── EXTRACTED DATA

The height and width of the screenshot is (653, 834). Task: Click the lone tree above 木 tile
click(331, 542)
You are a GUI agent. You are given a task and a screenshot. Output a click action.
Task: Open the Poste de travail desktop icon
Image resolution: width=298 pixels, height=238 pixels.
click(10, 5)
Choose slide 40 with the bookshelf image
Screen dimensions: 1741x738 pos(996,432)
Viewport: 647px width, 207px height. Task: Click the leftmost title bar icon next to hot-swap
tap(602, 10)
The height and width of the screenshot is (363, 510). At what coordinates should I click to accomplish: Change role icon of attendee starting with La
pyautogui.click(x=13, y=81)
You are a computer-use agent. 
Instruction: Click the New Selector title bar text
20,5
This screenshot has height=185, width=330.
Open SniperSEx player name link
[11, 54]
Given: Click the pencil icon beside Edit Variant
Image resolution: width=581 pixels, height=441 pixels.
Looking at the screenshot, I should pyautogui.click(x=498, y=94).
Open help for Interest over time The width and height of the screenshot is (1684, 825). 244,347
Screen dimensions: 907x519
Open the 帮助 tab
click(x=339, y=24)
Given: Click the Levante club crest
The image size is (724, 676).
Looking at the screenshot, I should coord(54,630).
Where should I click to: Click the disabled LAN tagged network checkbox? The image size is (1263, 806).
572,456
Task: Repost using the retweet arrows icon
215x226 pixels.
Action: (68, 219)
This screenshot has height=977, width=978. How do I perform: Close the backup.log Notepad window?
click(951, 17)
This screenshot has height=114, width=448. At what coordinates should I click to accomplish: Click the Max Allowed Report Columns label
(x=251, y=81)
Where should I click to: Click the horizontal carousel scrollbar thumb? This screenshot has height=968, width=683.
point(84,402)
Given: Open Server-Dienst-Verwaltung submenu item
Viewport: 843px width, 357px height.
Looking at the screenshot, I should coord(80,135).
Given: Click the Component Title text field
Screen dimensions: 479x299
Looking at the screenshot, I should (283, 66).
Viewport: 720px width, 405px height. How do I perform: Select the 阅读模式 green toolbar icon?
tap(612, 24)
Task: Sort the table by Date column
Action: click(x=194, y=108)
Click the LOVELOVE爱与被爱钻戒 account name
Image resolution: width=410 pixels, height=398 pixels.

────

**EXERCISE PROMPT:** Each line above where the word "agent" occurs should be returned in full.

**EXERCISE OUTPUT:**
You are a GUI agent. You are given a task and a screenshot. Output a click action.
You are a computer-use agent. 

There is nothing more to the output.